● **Auszuführende Aufgabe 1**: Nenne bitte alle Staaten, die der Textausschnitt über Österreichs Weg von der Neutralität in die EU als Gründungsmitglieder der EFTA aufführt.
● **Auszuführende Aufgabe 2**: Setze den Textausschnitt über Österreichs Weg von der Neutralität in die EU im Anschluss an seinen letzten Satz fort.

● **Textausschnitt**:
┌────────
Dass die militärischen Verlierer zweier Weltkriege für ein eigenes Militär unter ihren Bürgern in Wahrheit nie eine breite Unterstützung hatten, gehört zur versteckten Wirklichkeit der zweiten Republiken in Westdeutschland und Österreich. In der alten Bundesrepublik wurde das durch die offiziellen Gesänge von der Transatlantischen Freundschaft in der veröffentlichten Meinung lange verdeckt.
Ich erinnere mich an den staunenden US-Militärattaché in Bonn, als ich ihm erklärte, dass die demoskopische und parteipolitische Mehrheit für die Bundeswehr nur noch am Zivildienst hänge, bei dem die Politik aus Kostengründen des Gesundheitssystems bleiben wollte.
Die Bundesbürger wollten in ihrer Mehrheit nach 1945 von Anfang an lieber eine Bundesrepublik wie die Schweiz. Die Österreicher hatten ihre Schweiz gekriegt, weil die Bedingung der Sowjets für den Abzug der Roten Armee 1955 die sogenannte immerwährende Neutralität in einem Staatsvertrag der Besatzungsmächte mit Österreichs zweiter Republik war.
Österreich gehörte zu den Gründungsmitgliedern der European Free Trade Association (EFTA) zusammen mit Dänemark, Norwegen, Portugal, Schweden, der Schweiz und dem Vereinigten Königreich. Finnland, Island und Liechtenstein kamen später dazu. (Die EFTA gibt es nach wie vor, Mitglieder sind Island, Liechtenstein, Norwegen und Schweiz – was, wenn EU-Mitglieder eines Tages dorthin wechseln wollen?)
Nach einem Volksentscheid über das Bundesverfassungsgesetz zum Beitritt Österreichs zur EU mit 66,58 Prozent Ja stimmt der österreichische Nationalrat dem EU-Beitrittsvertrag mit 141 zu 40 Stimmen zu, der Bundesrat am 17. November 1994 ebenfalls. Am 1. Januar 1995 tritt der EU-Beitrittsvertrag in Kraft. Österreich wurde – gemeinsam mit Schweden und Finnland – Mitglied der Europäischen Union – in Norwegen hatte das Volk Nein gesagt. Damit wuchs die EU von 12 auf 15 Staaten.
└────────
● **Ausgangsmaterial**:
┌────────
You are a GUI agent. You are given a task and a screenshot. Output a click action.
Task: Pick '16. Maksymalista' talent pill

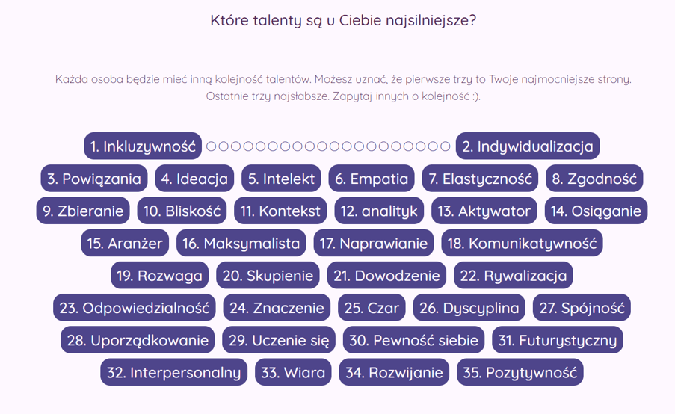pyautogui.click(x=241, y=243)
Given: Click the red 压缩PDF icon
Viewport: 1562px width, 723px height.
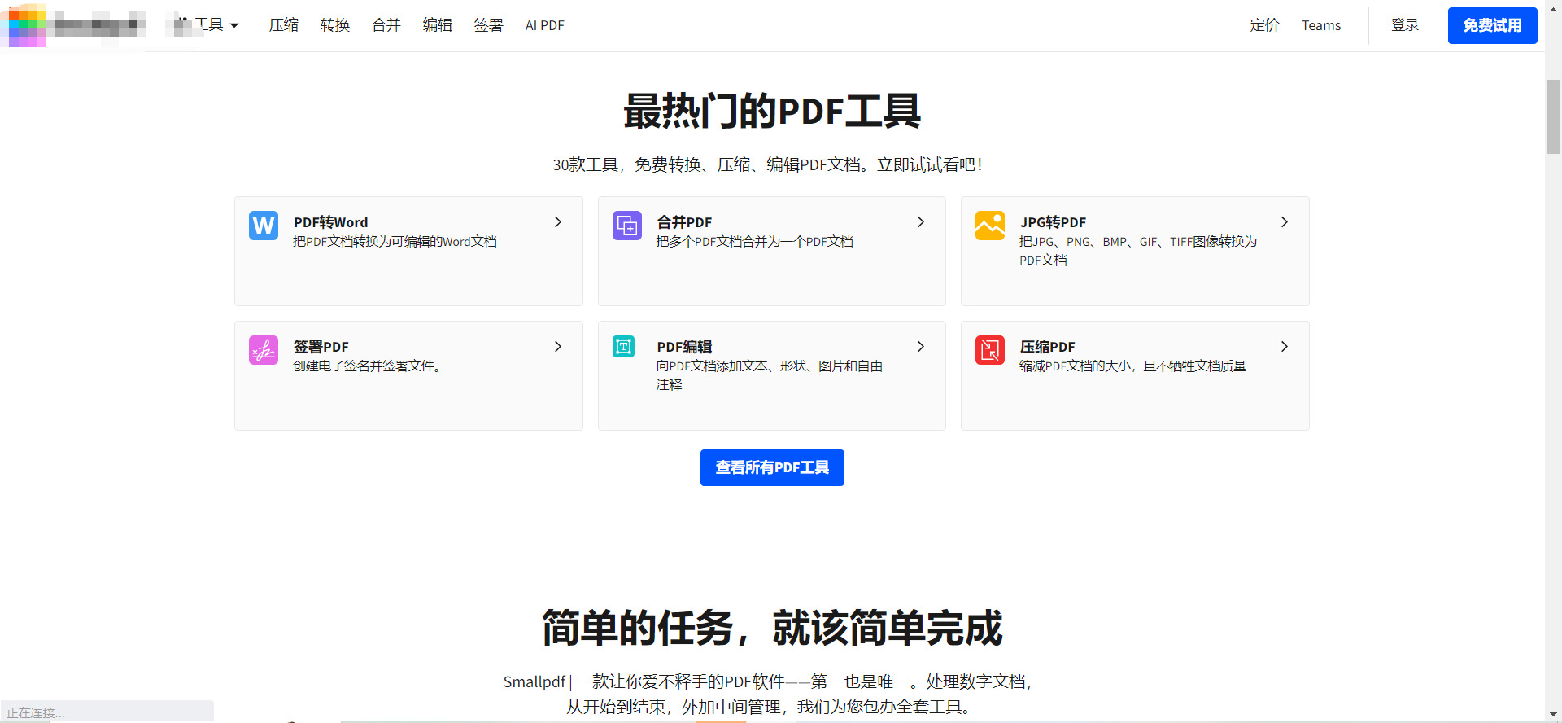Looking at the screenshot, I should pos(990,350).
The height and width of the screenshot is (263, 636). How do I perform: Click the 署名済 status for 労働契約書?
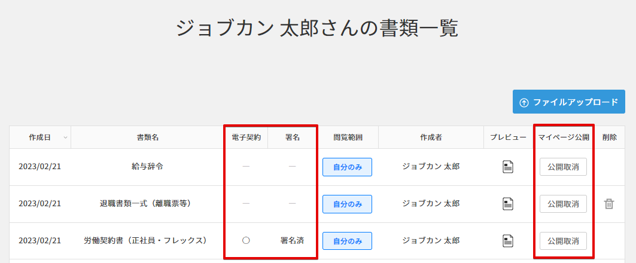coord(292,241)
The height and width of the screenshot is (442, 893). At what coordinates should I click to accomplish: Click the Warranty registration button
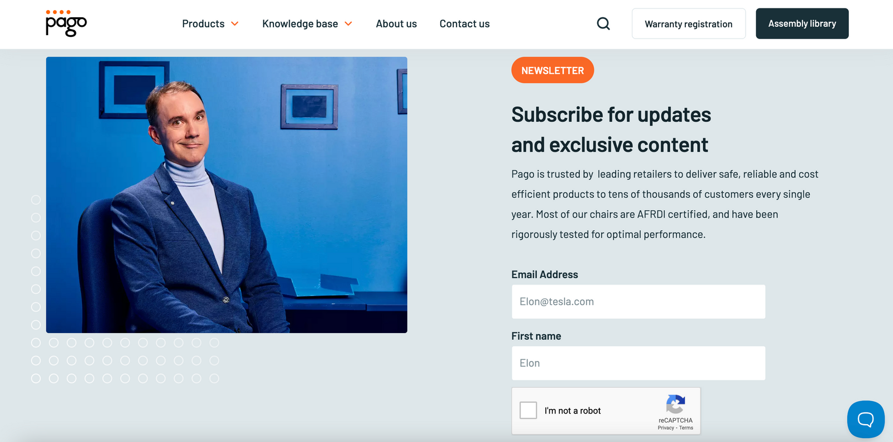(x=688, y=23)
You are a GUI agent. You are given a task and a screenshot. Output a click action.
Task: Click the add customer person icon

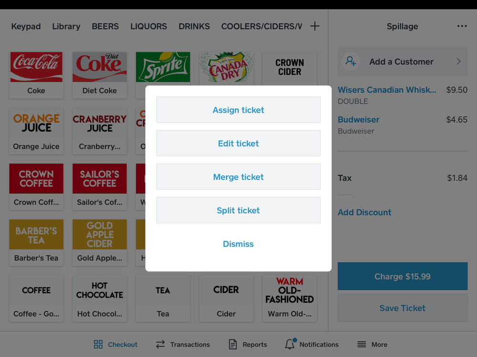[350, 61]
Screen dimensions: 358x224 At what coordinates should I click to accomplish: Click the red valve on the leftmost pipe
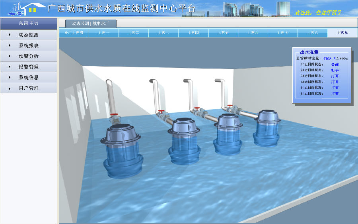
└────────
● **Schriftliche Antwort 1**: Österreich, Dänemark, Norwegen, Portugal, Schweden, die Schweiz und das Vereinigte Königreich.

● **Schriftliche Antwort 2**:
Wer es vergessen hat: Die ursprünglich von den USA gewollte Europäische Verteidigungsgemeinschaft (EVG) scheiterte 1954 an der französischen Nationalversammlung. Danach erfüllten EWG, EG und EU für viele neue Mitgliedsländer vor und vor allem nach der Implosion des Ostblocks die Aufgabe, die neuen Mitglieder über die EU in die NATO zu holen. Das war auch bis noch vor Kurzem das Interesse der USA. Mit dem neuen Militärbündnis USA, UK und Australien (AUKUS), das jederzeit im Pazifik, aber auch an der russischen Westgrenze um Bündniswillige erweitert werden kann, ist die NATO ein Papiertiger – und ist vor allem kein Raum mehr für ein Frankreich, das sich immer noch für eine Weltmacht halten möchte. Nicht nur im Pazifik spielt niemand aus Europa mehr mit (UK und Russland gehören sowieso nur geografisch zur östlichsten Halbinsel Asiens).
In Westeuropa und Europa insgesamt wäre nun höchste Zeit für eine nüchterne Debatte über die Frage, welche Stärken seine Gesellschaften ausbauen und entwickeln können, um im Welthandel die Rolle zu festigen und zu finden, die in der zivilisatorischen DNA Europas nach wie vor steckt. Aber davor hat die wirkliche Welt zwei große Hindernisse gesetzt: Die Hülle des Nationalstaates (die des noch größeren namens EU eingeschlossen), die nicht nur hier, aber hier besonders ein Hindernis und keine Hilfe ist – und die aus den USA importierte Wokeness, die das Zeug dazu hat, jede Zivilisation zu lähmen, wenn nicht zu zerstören.
Seit 1917 haben die USA das Schicksal Europas bestimmt, indem sie sich von Europa abwenden, tun sie es wieder. Und bis auf weiteres hat Europa niemanden, der daran etwas ändern kann.